• _TASK TO COMPLETE_: Give back exactly the lines from the "Task: Click the" line to the final line of the records, and only those, minus any pictures.

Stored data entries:
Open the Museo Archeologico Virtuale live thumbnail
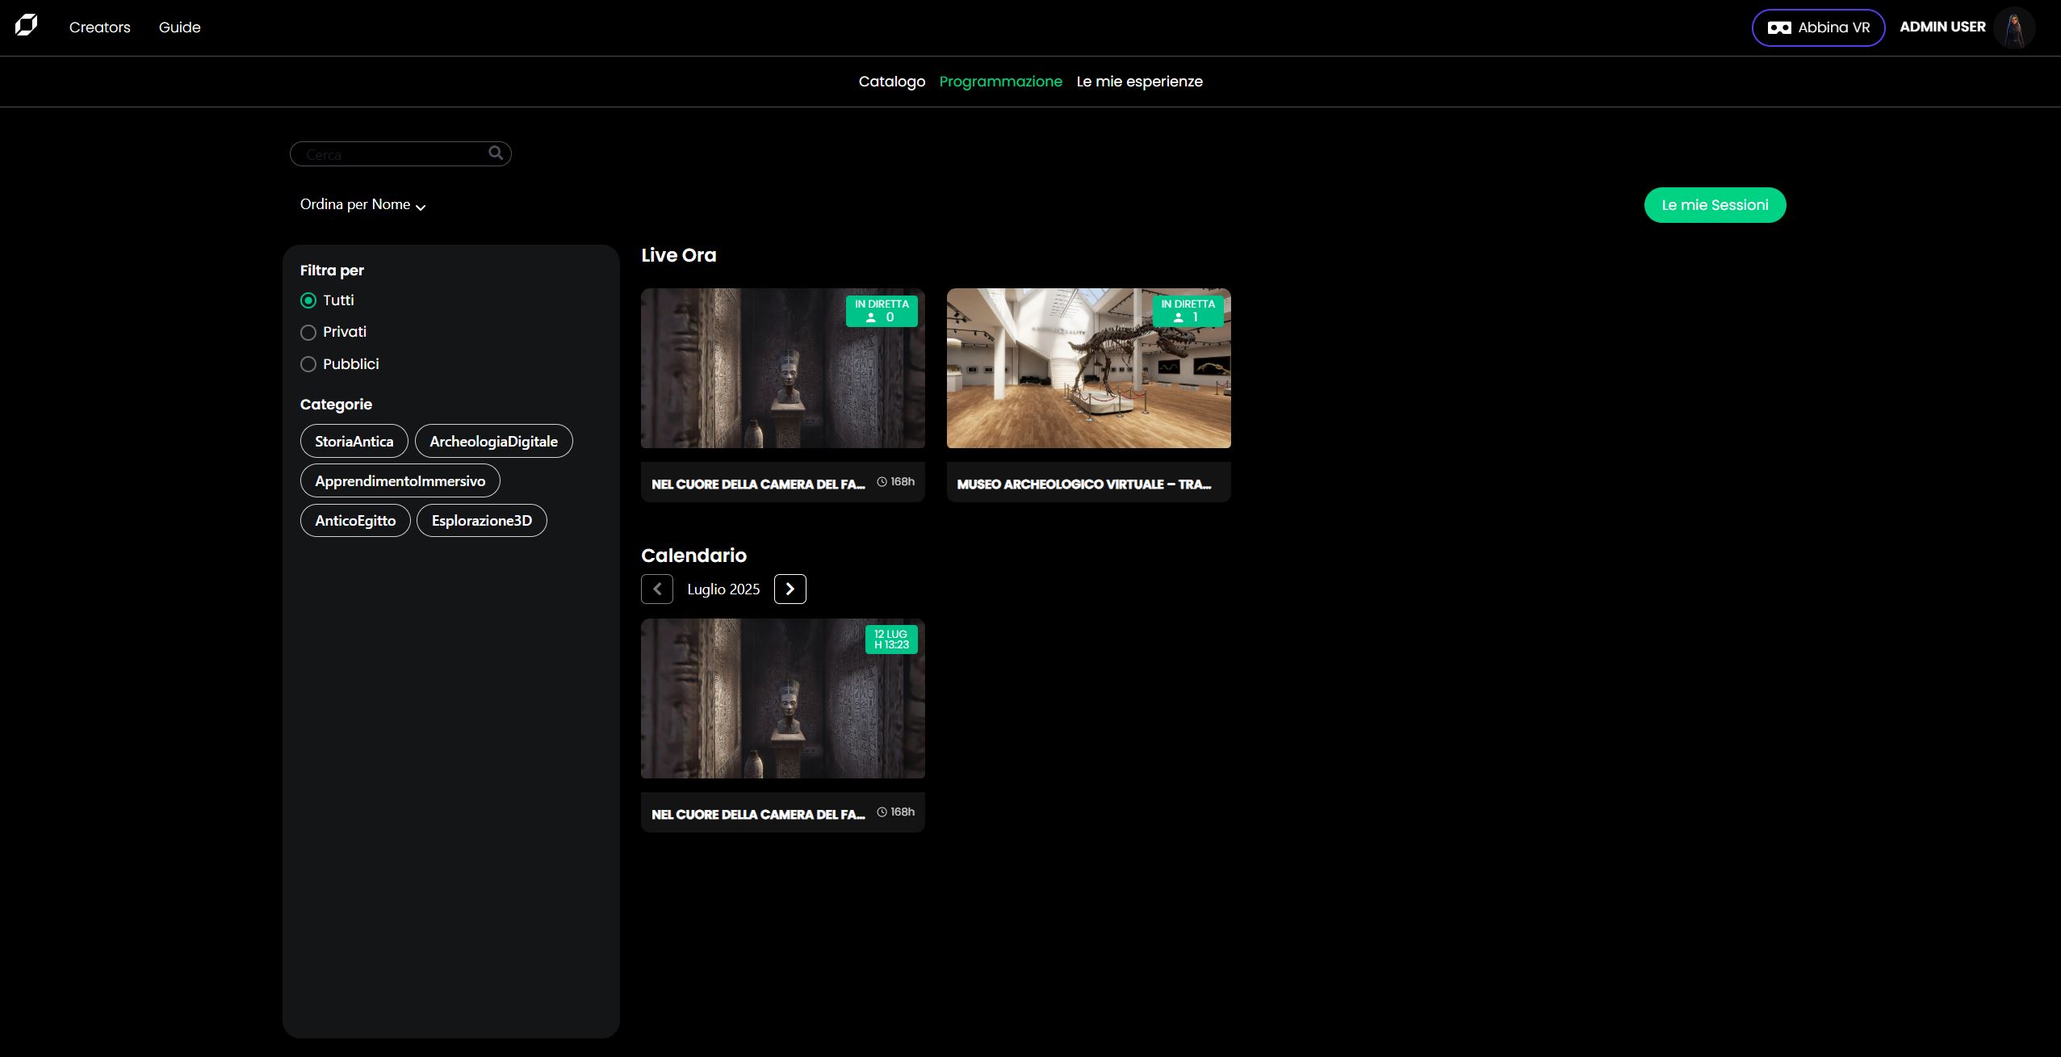 point(1088,368)
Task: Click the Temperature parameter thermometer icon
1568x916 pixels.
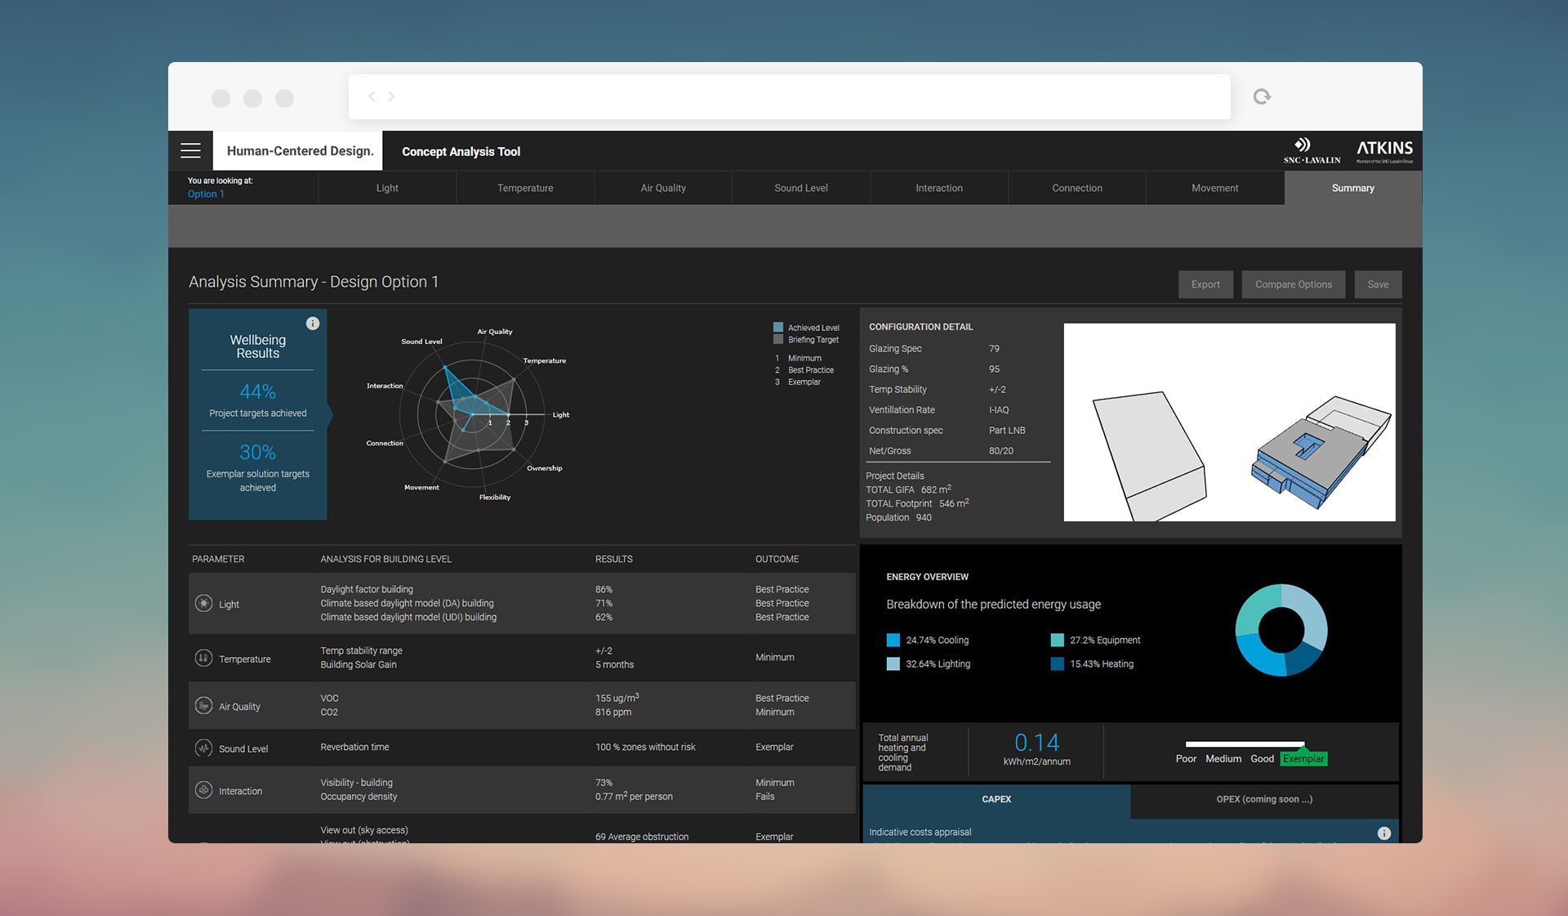Action: pos(203,658)
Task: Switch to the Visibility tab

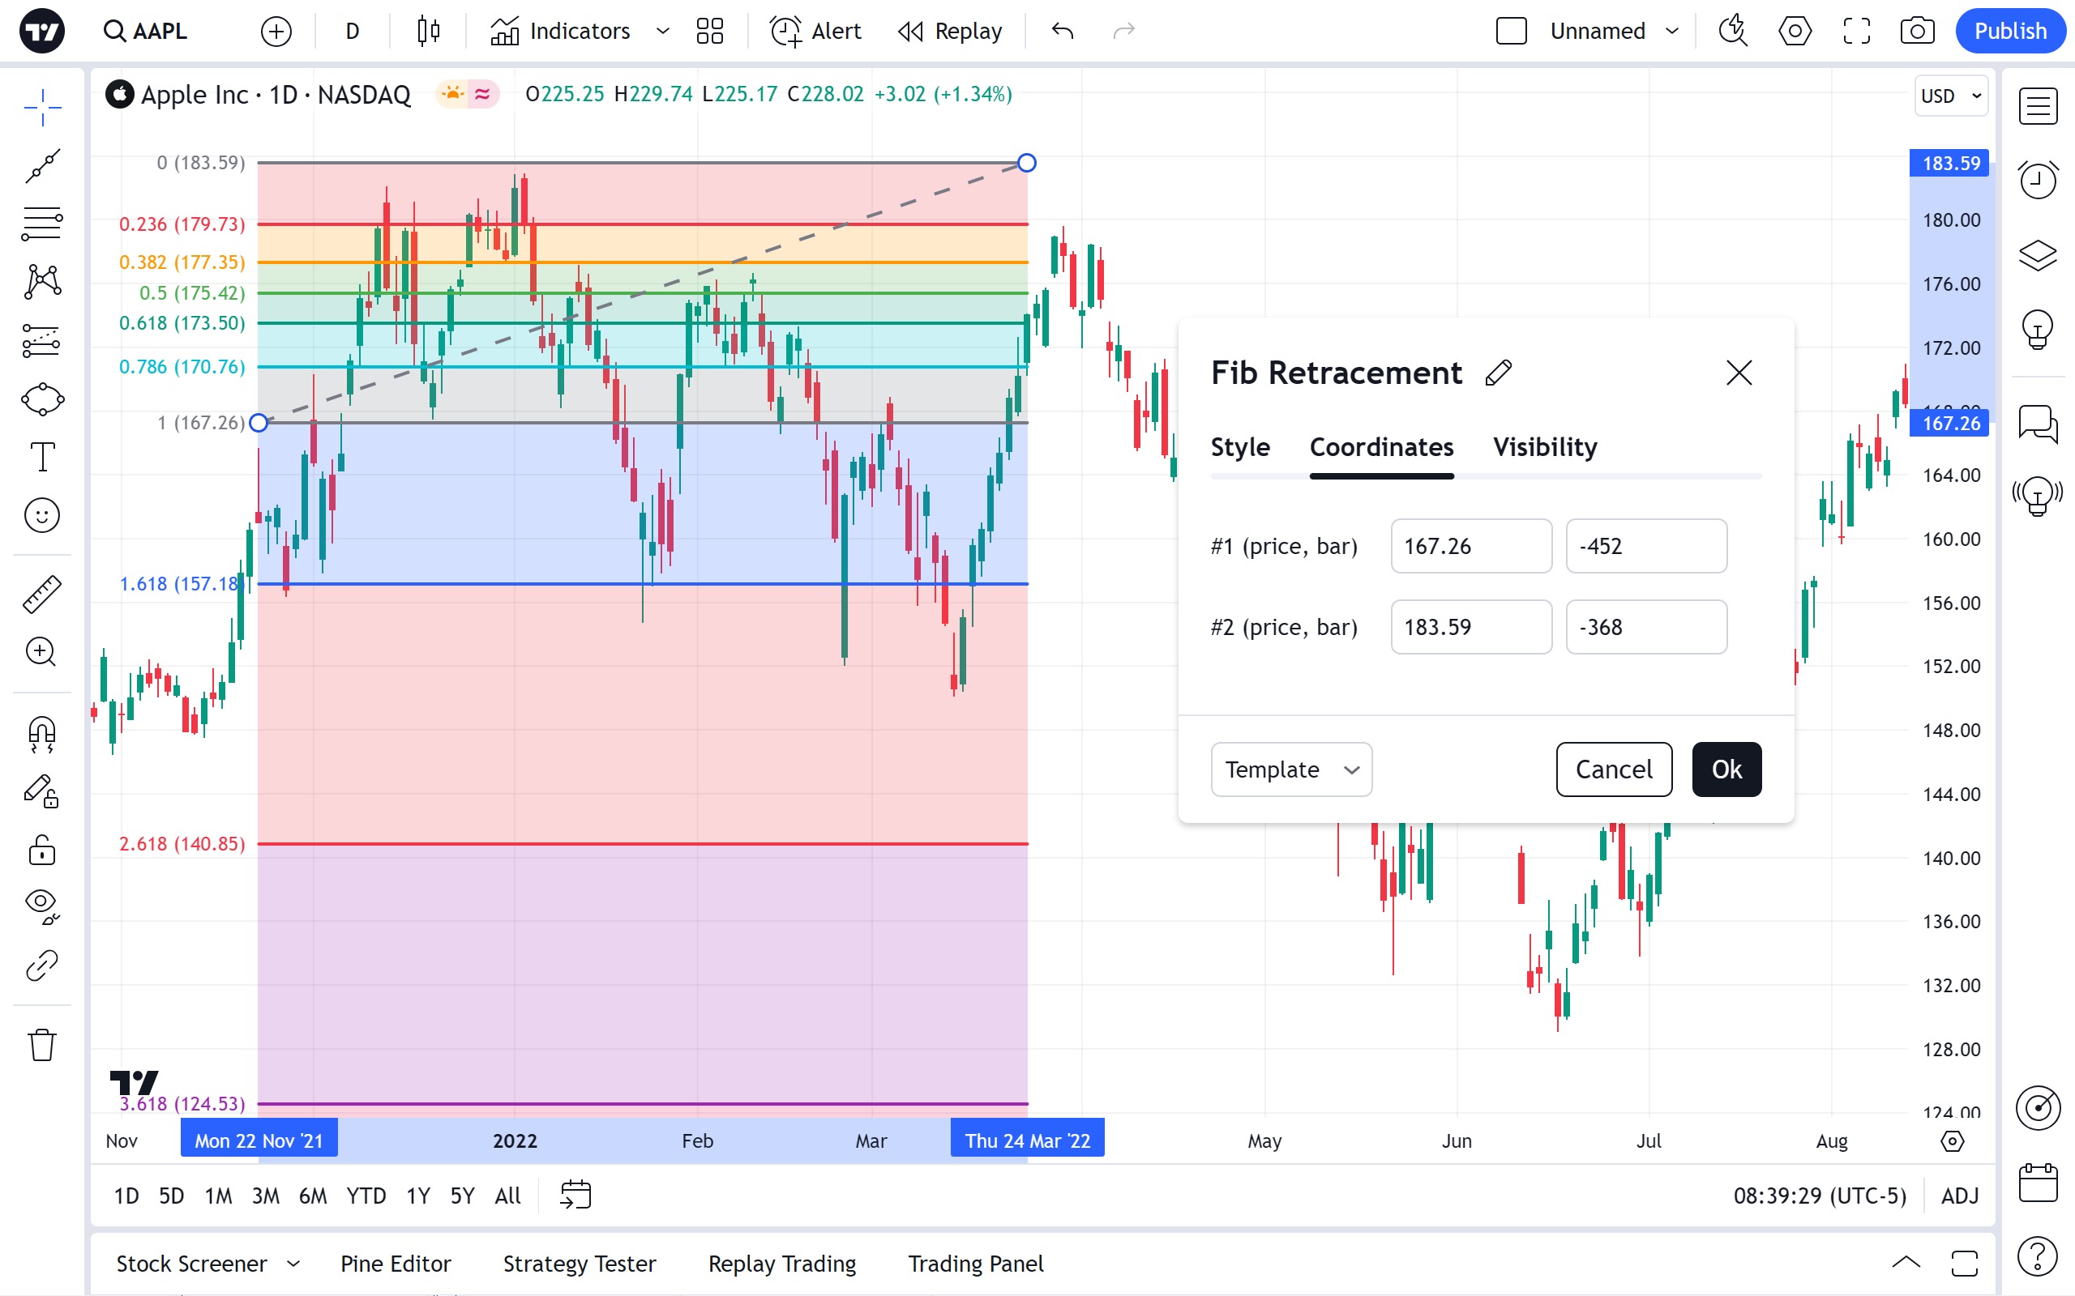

• _TASK ANSWER_:
Task: Click the Temperature parameter thermometer icon
1568x916 pixels.
Action: pos(203,658)
Task: Switch to the Visibility tab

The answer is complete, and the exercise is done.